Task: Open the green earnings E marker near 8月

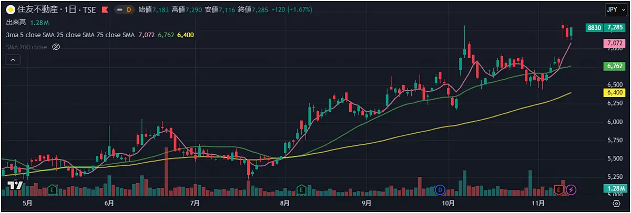Action: pos(301,189)
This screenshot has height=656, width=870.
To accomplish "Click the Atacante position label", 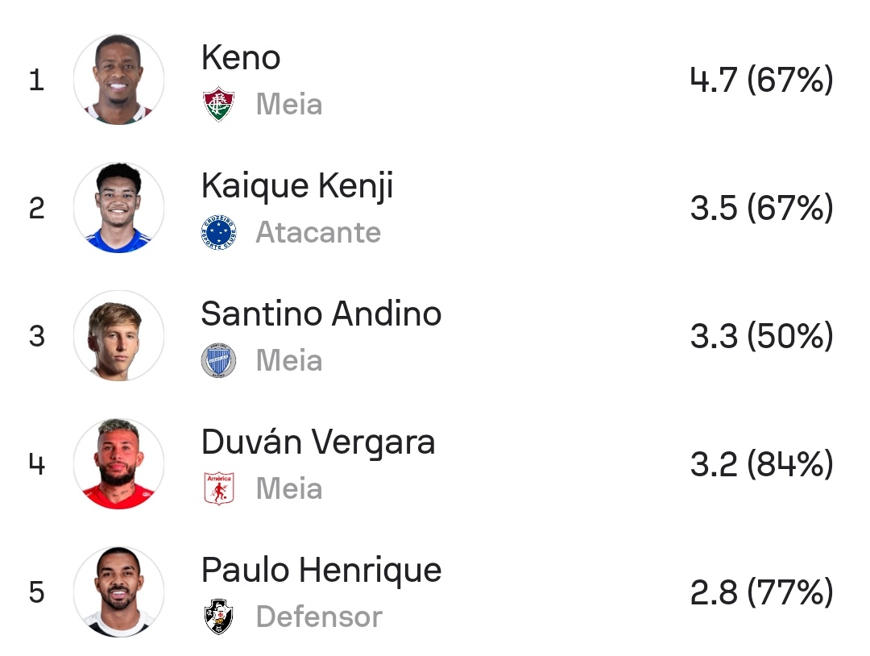I will (318, 233).
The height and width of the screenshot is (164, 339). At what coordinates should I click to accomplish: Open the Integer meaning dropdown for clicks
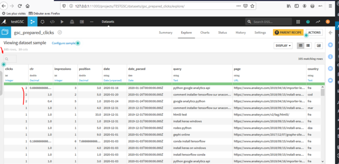click(9, 80)
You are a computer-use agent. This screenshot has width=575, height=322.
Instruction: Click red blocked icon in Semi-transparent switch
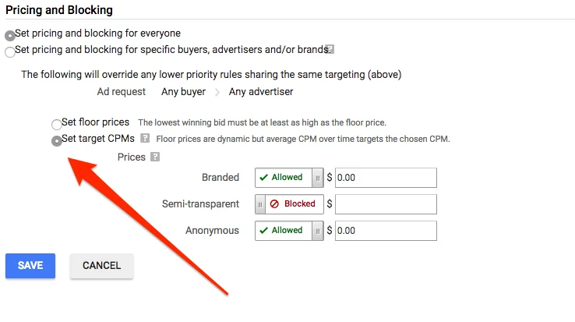(x=273, y=204)
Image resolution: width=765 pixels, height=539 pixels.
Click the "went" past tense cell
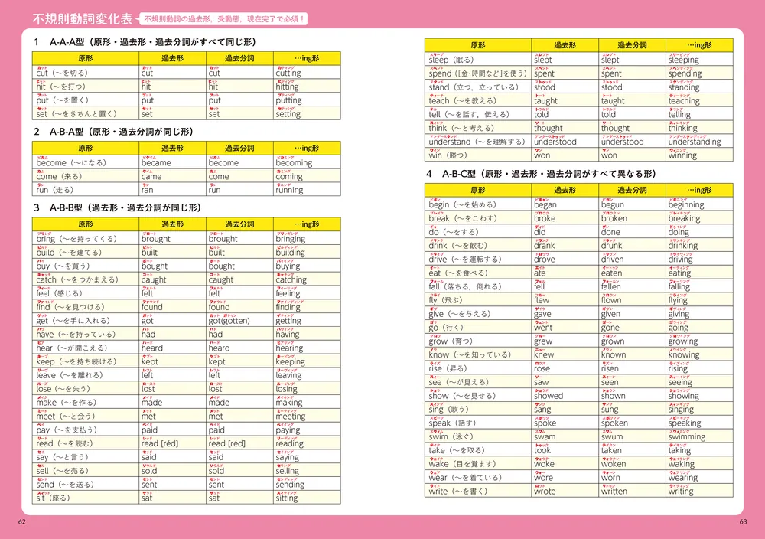[542, 328]
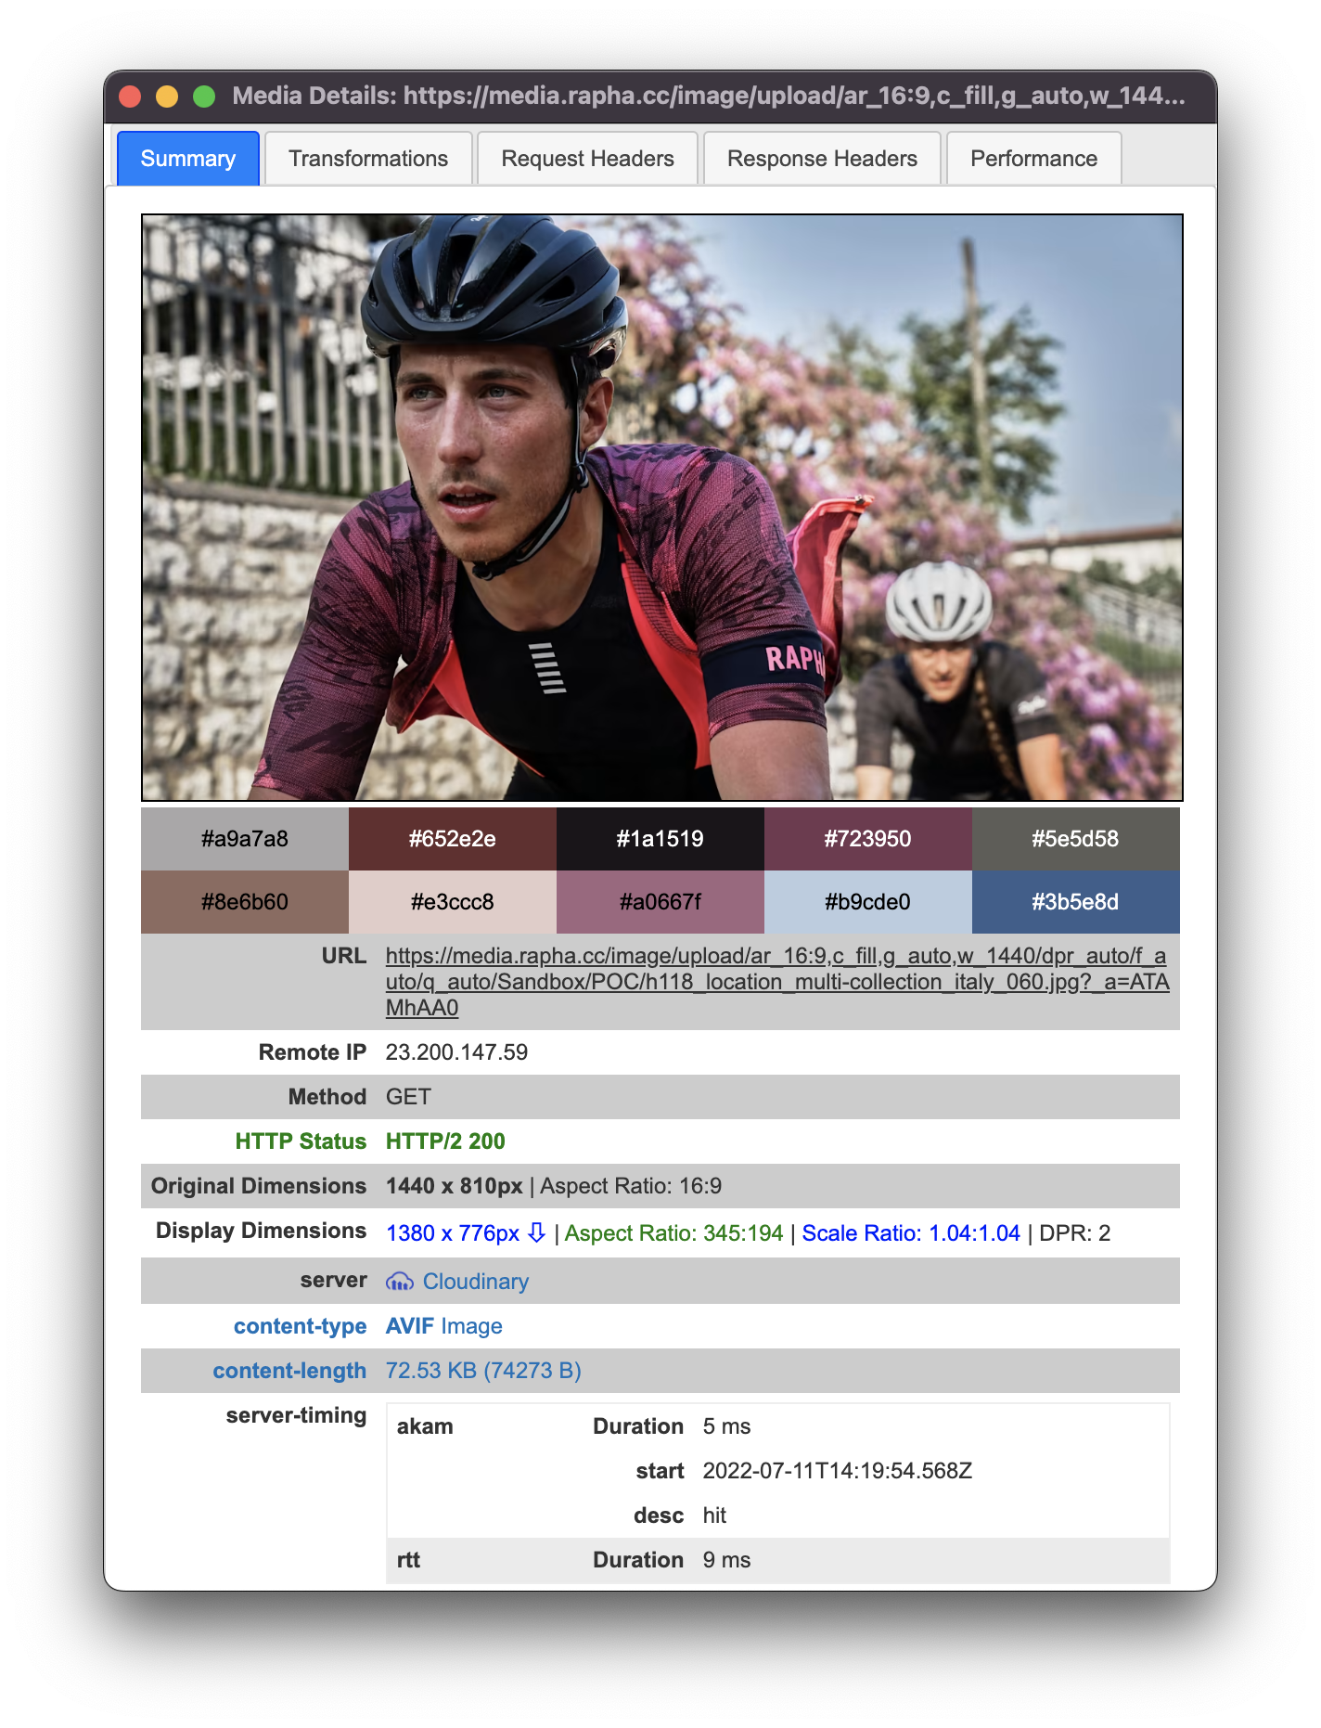Open the media.rapha.cc image URL link
The image size is (1321, 1728).
point(777,982)
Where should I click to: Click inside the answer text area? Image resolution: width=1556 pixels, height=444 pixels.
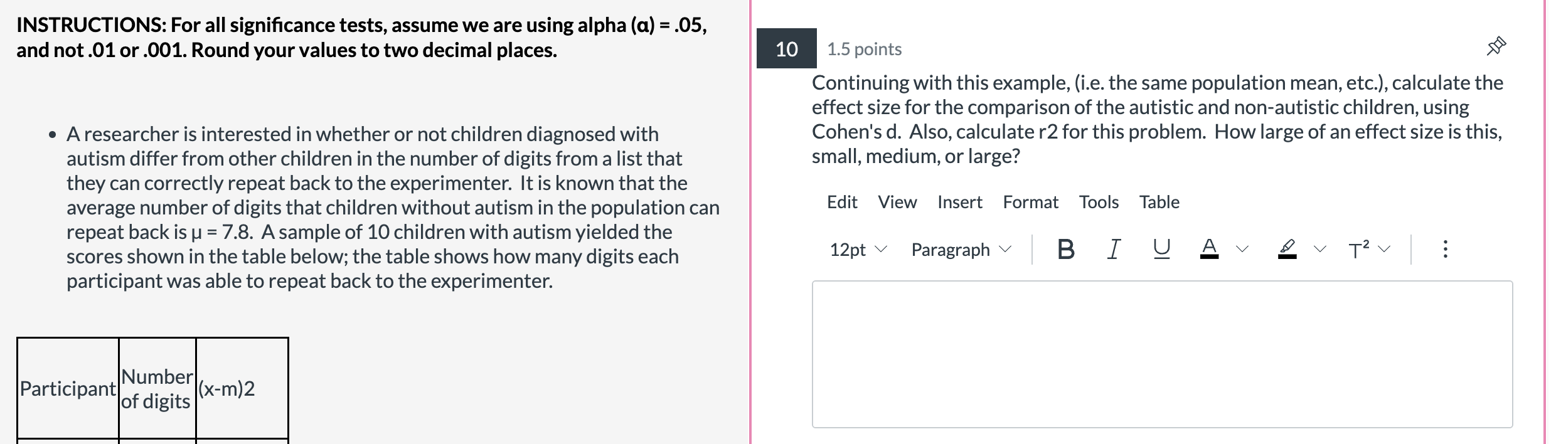tap(1162, 354)
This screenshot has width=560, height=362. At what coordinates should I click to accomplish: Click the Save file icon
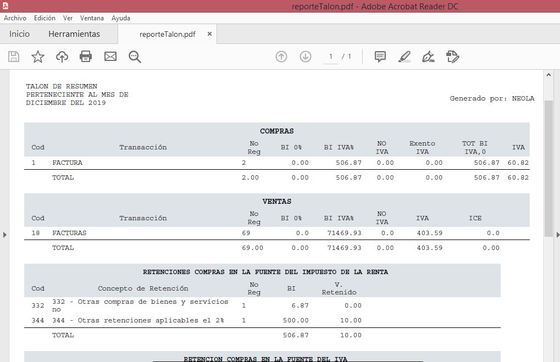pos(14,57)
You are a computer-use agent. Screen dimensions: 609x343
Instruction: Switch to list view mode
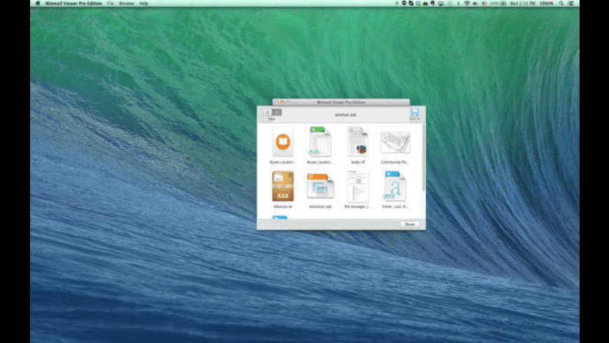[267, 112]
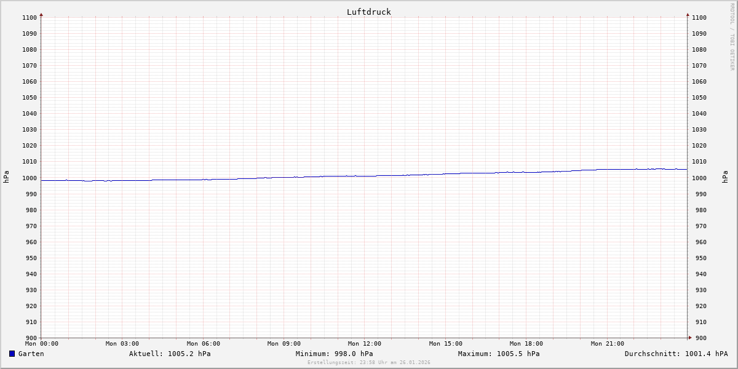Viewport: 738px width, 369px height.
Task: Click the RRDTOOL / TOBI OETIKER watermark
Action: (x=732, y=37)
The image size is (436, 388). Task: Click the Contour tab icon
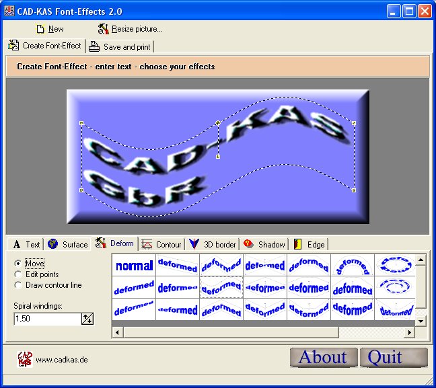coord(147,244)
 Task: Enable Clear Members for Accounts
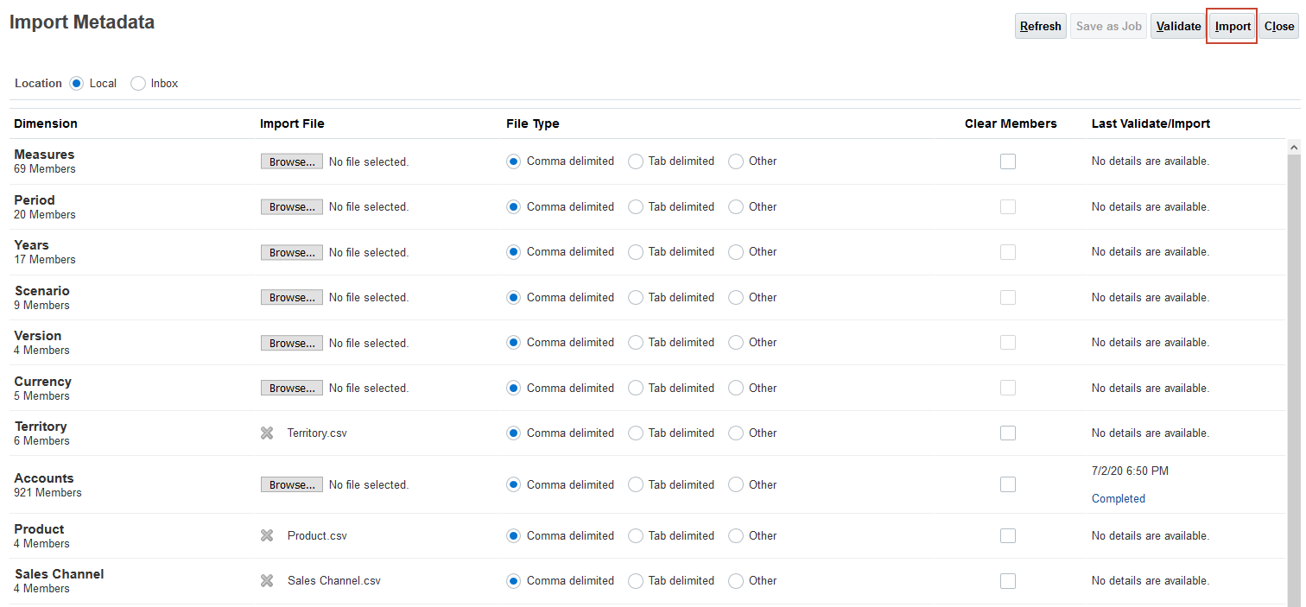click(x=1007, y=485)
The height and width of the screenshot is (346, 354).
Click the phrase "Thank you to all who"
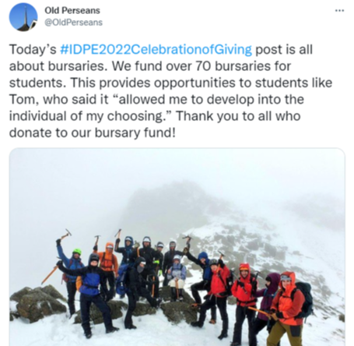point(239,116)
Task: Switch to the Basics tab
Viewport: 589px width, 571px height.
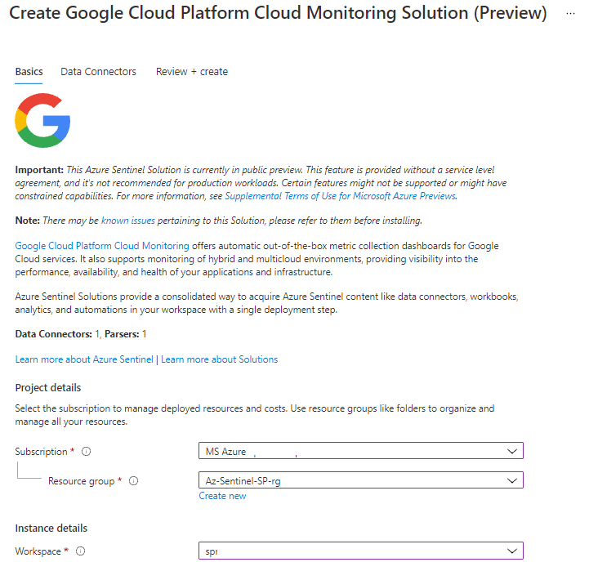Action: click(x=29, y=72)
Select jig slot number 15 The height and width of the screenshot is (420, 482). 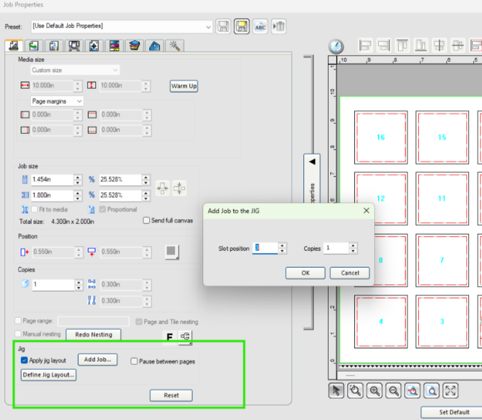442,137
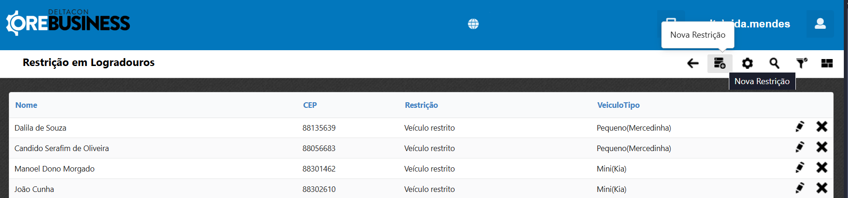Switch layout using the grid view icon
848x198 pixels.
coord(827,63)
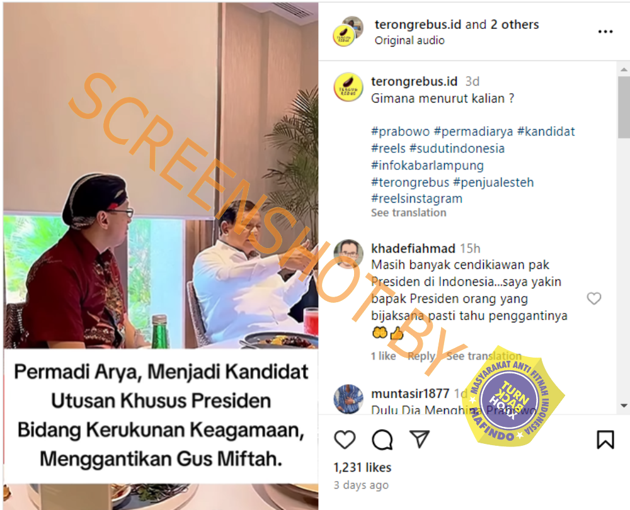Open muntasir1877's profile picture

point(348,399)

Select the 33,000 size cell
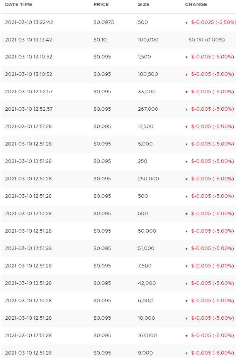pyautogui.click(x=147, y=92)
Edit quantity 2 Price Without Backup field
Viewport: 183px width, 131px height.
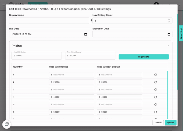120,82
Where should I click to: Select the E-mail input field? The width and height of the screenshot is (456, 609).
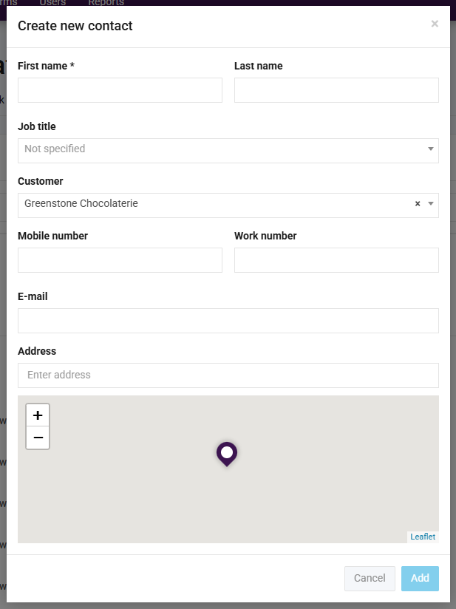pyautogui.click(x=228, y=321)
+++
▶ [TRY IT] Each line from the one containing "Edit quantity 2 Price Without Backup field" through the end of the records above is to be retyped exactly, with the pictures omitted and nothing added.

▶ [RESPONSE BELOW]
Edit quantity 2 Price Without Backup field
Viewport: 183px width, 131px height.
120,82
Where should I click to: Select the E-mail input field? The width and height of the screenshot is (456, 609).
pyautogui.click(x=228, y=321)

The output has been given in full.